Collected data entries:
<<<<

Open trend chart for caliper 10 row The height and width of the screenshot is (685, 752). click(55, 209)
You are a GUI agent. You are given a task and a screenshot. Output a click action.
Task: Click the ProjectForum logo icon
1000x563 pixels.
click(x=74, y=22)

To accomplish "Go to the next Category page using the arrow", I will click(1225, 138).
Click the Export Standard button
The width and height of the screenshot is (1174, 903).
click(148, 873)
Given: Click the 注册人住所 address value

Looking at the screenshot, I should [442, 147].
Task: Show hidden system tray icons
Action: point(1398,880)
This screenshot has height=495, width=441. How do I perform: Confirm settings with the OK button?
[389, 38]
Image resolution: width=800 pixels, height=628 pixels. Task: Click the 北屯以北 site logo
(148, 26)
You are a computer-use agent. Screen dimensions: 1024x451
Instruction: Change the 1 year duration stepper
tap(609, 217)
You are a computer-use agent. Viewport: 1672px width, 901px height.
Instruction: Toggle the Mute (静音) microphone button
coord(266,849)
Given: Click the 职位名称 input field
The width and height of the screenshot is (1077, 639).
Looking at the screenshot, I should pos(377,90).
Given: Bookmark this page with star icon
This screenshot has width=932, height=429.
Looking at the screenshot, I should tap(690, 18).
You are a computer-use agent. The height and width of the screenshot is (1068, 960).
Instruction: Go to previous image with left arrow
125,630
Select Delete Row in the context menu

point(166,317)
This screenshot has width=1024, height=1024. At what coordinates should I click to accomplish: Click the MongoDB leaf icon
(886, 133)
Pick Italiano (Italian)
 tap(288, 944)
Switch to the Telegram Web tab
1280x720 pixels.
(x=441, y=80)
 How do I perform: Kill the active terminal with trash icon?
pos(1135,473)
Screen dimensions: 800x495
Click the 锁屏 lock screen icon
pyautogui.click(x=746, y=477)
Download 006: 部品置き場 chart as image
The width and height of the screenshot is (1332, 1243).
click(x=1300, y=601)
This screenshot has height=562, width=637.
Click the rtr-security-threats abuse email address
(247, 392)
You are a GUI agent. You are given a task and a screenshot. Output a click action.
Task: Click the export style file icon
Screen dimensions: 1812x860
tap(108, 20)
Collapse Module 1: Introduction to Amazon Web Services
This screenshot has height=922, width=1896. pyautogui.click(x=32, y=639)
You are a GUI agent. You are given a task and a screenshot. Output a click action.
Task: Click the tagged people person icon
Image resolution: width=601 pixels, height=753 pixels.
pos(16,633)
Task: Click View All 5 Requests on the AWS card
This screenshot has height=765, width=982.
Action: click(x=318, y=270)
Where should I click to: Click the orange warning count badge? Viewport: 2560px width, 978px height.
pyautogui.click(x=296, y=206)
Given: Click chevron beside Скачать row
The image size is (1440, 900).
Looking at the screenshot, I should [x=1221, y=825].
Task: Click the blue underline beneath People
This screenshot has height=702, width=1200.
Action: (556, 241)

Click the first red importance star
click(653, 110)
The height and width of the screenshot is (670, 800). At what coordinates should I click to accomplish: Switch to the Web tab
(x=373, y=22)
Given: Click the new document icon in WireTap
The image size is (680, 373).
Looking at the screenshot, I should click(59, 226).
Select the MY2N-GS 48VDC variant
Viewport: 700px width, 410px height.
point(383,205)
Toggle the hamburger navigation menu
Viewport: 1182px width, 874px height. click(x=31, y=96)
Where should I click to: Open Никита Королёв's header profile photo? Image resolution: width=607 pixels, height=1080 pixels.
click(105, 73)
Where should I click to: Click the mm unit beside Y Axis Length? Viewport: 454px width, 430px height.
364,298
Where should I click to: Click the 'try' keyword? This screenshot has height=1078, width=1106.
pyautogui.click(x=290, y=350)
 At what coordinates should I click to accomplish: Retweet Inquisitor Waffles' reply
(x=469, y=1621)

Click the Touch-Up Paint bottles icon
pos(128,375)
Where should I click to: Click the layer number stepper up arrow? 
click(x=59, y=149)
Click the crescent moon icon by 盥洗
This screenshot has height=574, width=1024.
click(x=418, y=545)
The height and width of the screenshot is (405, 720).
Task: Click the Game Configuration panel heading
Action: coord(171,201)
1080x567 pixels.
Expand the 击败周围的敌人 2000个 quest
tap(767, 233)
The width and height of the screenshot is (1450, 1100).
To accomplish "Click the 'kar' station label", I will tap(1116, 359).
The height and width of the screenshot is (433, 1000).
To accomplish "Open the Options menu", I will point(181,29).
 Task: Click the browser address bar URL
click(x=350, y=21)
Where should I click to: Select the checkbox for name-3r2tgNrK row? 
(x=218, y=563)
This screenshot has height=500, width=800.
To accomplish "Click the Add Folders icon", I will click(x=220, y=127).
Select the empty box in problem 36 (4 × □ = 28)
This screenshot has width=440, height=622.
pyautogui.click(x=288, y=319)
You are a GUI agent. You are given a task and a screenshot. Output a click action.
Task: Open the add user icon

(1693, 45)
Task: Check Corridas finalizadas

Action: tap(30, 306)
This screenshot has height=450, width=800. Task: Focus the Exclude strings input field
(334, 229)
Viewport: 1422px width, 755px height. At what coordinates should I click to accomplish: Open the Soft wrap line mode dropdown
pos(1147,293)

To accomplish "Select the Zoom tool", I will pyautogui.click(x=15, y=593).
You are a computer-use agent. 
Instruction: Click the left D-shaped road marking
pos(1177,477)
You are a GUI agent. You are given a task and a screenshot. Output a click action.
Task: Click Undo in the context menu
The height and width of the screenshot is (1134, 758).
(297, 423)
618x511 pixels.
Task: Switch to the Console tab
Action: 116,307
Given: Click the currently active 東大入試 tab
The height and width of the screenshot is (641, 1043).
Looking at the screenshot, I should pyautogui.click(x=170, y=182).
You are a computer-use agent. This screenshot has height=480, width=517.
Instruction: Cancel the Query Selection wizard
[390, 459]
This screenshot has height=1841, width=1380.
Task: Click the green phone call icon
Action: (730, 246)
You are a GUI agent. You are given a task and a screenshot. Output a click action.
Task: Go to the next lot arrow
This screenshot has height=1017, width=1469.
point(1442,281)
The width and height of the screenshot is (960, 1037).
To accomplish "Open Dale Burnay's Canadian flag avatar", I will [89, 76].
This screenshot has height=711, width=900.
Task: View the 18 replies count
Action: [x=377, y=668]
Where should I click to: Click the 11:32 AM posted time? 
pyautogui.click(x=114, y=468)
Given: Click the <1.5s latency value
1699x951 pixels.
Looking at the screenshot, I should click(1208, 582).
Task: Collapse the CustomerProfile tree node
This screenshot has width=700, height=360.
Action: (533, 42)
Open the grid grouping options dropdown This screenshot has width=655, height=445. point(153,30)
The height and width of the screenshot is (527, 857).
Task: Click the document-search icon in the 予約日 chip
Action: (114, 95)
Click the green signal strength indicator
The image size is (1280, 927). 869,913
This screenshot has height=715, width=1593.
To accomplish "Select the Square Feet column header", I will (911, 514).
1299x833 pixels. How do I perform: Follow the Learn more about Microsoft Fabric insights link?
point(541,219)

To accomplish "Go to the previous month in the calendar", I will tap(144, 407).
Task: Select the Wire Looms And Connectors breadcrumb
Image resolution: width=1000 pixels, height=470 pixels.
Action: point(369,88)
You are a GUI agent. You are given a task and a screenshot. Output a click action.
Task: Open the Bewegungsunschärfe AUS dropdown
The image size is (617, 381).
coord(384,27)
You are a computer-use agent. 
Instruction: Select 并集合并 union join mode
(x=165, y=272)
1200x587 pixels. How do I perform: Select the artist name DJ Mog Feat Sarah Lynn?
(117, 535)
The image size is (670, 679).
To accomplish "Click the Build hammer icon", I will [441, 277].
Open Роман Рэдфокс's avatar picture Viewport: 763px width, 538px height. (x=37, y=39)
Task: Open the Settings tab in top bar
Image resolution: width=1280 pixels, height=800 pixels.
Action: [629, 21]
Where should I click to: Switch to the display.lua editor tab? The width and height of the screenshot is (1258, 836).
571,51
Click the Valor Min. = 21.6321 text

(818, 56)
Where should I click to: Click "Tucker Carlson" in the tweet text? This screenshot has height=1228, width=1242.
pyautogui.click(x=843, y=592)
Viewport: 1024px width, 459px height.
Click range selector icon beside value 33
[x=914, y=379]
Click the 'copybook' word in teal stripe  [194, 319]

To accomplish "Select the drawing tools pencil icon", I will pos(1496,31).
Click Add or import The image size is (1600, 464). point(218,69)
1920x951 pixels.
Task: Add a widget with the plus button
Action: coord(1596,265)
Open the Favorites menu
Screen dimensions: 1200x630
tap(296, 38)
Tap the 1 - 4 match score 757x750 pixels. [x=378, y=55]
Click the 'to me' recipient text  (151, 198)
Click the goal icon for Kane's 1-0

>>>>

Your instructions: Looking only at the entries, count the lines that contain the word "chart", then state that count and nothing else.

Response to the task: 2